**WORK ORDER**
Scan the listing and work out how many lines contain the word "coordinates". Nothing but the number should be given.

**EXERCISE INPUTS**
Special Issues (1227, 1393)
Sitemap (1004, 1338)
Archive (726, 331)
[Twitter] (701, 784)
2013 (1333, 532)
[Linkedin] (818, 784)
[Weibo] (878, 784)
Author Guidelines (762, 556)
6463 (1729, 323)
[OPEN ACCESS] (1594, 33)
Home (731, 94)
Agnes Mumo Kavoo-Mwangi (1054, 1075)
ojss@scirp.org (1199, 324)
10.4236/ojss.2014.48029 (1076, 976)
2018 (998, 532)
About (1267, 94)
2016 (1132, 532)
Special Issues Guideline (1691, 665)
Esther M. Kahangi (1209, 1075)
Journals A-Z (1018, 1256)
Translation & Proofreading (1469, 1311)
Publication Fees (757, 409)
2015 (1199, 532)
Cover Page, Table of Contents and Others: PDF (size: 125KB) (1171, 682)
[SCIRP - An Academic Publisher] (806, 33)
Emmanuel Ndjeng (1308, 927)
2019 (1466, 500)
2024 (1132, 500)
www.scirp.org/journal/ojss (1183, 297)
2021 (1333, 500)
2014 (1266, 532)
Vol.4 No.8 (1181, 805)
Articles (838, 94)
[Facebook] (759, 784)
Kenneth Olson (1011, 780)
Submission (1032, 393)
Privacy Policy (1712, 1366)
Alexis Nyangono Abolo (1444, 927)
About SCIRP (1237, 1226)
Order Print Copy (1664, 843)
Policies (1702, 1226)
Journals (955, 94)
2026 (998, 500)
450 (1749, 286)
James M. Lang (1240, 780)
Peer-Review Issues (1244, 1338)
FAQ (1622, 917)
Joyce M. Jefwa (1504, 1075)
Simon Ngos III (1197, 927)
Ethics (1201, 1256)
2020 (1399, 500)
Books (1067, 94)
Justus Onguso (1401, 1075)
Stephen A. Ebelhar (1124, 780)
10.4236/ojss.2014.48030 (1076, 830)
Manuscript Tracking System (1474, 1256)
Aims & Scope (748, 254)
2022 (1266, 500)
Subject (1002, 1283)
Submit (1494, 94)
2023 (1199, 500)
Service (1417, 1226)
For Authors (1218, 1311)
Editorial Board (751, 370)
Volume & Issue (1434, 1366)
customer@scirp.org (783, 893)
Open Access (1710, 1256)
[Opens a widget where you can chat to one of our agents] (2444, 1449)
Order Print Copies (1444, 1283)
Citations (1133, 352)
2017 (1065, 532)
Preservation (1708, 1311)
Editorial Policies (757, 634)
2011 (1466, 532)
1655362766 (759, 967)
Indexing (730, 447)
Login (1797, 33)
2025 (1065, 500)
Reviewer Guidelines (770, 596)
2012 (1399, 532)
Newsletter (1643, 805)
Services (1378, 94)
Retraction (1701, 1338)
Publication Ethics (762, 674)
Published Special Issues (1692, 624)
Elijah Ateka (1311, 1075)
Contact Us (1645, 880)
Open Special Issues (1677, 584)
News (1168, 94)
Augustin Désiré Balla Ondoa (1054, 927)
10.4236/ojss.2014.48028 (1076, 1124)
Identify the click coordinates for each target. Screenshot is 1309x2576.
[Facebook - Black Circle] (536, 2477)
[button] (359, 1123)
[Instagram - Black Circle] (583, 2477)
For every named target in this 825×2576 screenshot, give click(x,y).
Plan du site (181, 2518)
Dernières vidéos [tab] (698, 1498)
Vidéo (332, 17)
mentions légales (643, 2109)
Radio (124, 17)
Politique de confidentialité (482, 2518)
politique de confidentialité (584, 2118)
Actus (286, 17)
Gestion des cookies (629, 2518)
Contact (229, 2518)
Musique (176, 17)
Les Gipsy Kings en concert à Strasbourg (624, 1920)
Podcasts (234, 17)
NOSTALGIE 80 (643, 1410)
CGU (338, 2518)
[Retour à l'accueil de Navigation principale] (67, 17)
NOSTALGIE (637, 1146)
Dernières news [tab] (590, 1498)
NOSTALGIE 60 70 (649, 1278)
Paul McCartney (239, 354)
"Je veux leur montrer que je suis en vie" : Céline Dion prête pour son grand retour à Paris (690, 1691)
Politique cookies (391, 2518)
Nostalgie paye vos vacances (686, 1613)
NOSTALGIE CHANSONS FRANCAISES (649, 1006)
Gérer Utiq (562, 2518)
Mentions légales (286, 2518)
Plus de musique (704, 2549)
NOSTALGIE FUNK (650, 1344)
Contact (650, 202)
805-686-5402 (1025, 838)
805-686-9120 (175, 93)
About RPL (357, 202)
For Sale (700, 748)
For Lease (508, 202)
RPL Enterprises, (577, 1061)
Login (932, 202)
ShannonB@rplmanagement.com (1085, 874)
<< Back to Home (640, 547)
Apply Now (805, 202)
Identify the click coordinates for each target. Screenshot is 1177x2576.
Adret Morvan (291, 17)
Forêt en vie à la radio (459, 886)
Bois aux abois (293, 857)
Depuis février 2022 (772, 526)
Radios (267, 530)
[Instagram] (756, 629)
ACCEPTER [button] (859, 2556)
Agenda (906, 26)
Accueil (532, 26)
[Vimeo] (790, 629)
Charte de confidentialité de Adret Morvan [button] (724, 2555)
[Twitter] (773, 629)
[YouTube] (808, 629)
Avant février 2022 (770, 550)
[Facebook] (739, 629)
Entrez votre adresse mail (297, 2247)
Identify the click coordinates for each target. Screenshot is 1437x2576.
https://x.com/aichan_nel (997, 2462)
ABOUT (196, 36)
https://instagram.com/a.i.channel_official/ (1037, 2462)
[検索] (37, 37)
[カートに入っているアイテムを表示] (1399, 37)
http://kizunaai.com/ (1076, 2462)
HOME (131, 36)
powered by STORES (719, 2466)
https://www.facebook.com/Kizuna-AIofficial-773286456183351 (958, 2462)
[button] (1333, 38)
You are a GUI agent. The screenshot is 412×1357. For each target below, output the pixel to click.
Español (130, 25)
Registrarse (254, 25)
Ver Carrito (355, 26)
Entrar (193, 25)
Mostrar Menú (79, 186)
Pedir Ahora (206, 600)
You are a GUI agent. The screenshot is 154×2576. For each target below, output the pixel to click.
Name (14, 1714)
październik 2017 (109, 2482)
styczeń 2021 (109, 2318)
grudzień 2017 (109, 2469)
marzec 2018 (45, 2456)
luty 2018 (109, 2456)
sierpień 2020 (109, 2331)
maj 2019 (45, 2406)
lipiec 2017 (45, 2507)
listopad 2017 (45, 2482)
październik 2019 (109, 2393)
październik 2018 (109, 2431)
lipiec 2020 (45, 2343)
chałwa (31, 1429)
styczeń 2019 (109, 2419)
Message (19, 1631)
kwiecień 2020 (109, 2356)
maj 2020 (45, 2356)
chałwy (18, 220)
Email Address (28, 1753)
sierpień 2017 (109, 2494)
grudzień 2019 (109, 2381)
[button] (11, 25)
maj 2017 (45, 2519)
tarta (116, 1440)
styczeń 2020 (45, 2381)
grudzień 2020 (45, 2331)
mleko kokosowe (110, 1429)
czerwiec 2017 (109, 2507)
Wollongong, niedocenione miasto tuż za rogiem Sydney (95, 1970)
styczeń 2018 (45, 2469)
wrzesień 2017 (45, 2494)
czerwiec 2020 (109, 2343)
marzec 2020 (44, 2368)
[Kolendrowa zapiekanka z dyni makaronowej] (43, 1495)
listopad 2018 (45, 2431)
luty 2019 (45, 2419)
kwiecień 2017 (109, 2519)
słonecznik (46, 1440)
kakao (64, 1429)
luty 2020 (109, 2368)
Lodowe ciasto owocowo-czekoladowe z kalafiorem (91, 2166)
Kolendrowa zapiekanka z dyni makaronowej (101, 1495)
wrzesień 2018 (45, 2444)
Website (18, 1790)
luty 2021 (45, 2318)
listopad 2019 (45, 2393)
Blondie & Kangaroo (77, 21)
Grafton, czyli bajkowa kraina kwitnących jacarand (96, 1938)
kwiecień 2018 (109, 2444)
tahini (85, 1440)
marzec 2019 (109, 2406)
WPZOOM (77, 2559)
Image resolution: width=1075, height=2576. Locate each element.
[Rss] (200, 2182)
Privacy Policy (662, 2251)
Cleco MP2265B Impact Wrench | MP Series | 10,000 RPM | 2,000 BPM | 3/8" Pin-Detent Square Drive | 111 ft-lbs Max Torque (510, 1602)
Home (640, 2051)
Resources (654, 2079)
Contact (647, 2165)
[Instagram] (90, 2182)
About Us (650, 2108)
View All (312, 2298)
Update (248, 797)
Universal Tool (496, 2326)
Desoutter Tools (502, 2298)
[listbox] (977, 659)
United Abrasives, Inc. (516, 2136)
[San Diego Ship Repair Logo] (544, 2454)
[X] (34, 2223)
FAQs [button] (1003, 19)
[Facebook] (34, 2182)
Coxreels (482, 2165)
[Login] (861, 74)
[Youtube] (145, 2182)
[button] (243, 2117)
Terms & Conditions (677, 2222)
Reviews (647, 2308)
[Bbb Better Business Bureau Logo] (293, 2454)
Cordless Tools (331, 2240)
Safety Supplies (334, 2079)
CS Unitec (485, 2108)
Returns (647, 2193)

**SOLUTION FOR THIS EXERCISE**
3